Gokirmak Ali, Inaltekin Hazer, Tiwari Sandip
Department of Electrical and Computer Engineering, University of Connecticut, Storrs, CT 06269, USA.
Nanotechnology. 2009 Aug 19;20(33):335203. doi: 10.1088/0957-4484/20/33/335203. Epub 2009 Jul 28.
A high resolution capacitance-voltage (C-V) characterization technique, enabling direct measurement of electronic properties at the nanoscale in devices such as nanowire field effect transistors (FETs) through the use of random fluctuations, is described. The minimum noise level required for achieving sub-aF (10(-18) F) resolution, the leveraging of stochastic resonance, and the effect of higher levels of noise are illustrated through simulations.

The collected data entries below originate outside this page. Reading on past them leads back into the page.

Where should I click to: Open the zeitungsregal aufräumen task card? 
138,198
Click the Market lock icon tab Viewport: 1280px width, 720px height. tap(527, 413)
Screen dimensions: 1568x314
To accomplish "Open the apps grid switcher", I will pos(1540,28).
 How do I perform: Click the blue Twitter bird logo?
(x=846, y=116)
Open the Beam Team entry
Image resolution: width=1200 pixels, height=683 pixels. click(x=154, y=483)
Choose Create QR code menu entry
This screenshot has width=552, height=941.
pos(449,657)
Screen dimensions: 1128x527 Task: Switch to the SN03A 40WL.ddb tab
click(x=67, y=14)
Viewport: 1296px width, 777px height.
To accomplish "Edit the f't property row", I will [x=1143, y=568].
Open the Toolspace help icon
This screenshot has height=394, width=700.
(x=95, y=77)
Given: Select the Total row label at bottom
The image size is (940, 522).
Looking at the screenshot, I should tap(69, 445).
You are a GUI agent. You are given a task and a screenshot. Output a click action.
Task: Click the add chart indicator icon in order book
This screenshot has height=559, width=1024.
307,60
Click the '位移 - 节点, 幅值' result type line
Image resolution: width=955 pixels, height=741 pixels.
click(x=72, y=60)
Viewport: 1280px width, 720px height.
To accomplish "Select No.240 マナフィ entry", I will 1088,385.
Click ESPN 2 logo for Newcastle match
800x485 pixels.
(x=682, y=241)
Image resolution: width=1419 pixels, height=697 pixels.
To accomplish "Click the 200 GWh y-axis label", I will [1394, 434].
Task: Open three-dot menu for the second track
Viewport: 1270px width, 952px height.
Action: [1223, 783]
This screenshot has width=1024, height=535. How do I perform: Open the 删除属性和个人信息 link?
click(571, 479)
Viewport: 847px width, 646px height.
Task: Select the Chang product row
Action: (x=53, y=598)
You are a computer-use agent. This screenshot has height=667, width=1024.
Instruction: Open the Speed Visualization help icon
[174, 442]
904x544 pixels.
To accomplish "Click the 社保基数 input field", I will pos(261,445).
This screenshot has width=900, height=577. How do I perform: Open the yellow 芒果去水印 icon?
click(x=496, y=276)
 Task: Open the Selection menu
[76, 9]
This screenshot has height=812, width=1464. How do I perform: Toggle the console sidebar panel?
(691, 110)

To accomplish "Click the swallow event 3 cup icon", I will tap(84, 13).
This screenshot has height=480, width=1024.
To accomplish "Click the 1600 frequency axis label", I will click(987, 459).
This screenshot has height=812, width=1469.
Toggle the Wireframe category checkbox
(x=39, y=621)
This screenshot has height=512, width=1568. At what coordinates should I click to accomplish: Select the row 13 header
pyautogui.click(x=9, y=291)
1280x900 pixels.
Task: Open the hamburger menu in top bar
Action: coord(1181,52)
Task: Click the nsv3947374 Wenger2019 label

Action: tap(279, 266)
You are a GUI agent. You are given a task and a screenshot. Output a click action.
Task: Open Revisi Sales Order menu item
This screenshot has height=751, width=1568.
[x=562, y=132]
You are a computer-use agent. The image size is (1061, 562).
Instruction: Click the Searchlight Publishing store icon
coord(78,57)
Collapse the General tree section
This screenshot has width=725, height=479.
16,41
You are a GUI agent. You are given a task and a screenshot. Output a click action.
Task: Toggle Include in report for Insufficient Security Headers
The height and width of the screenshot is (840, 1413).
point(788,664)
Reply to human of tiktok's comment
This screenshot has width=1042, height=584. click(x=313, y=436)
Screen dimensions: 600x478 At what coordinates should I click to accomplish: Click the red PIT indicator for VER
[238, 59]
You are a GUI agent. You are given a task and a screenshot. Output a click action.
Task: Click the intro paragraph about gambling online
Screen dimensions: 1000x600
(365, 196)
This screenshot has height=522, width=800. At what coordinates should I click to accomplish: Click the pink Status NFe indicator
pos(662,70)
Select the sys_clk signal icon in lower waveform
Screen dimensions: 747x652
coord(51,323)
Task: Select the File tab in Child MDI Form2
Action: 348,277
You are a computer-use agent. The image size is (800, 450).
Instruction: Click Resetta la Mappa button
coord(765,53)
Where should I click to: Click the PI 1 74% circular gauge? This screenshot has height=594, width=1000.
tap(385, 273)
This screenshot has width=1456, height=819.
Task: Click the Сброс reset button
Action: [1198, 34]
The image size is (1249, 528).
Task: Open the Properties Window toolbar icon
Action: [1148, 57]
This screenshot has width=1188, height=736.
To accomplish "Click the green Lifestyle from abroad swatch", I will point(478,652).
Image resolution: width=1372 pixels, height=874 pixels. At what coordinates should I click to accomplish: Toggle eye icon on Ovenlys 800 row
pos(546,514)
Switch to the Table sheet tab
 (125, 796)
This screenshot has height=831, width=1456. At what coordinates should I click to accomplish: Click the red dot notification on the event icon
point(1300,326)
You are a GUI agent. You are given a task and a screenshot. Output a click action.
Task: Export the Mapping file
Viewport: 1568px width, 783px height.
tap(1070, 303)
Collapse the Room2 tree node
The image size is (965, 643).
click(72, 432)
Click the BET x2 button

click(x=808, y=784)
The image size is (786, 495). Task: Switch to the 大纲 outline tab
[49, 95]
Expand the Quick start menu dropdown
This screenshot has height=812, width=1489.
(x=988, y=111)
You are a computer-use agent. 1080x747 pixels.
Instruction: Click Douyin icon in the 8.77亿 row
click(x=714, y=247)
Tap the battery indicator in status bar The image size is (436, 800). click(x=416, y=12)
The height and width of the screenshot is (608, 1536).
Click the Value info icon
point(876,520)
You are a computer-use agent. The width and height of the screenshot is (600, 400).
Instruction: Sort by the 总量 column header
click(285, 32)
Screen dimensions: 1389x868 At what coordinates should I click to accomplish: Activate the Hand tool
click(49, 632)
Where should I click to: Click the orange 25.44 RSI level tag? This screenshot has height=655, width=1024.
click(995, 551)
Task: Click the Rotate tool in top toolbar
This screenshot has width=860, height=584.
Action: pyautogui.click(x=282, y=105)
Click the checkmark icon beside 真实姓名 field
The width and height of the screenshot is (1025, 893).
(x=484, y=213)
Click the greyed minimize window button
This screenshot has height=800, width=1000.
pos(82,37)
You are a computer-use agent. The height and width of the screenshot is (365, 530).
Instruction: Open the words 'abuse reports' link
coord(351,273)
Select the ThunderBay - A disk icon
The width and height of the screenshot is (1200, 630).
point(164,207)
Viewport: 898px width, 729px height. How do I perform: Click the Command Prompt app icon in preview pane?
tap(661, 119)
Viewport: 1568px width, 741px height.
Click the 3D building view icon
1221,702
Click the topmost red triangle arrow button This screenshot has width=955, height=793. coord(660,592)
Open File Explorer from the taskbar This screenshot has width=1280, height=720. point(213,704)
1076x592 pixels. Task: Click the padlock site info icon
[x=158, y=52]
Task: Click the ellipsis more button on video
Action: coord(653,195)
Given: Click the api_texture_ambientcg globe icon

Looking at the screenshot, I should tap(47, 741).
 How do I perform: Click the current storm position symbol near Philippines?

The non-linear DeltaC(gate-source/drain)-V(gate) response of FETs is utilized to determine the inversion layer capacitance (C(inv)) and carrier mobility. The technique is demonstrated by extracting the carrier concentration and effective electron mobility in a nanoscale Si FET with C(inv) = 60 aF.
描述了一种高分辨率电容 - 电压(C - V)表征技术,该技术通过利用随机涨落,能够在诸如纳米线场效应晶体管(FET)等器件的纳米尺度上直接测量电子特性。通过模拟说明了实现亚飞法(10^(-18) F)分辨率所需的最小噪声水平、随机共振的利用以及更高噪声水平的影响。利用FET的非线性ΔC(栅源/漏)-V(栅)响应来确定反型层电容(C(inv))和载流子迁移率。通过提取C(inv) = 60 aF的纳米级硅FET中的载流子浓度和有效电子迁移率,证明了该技术。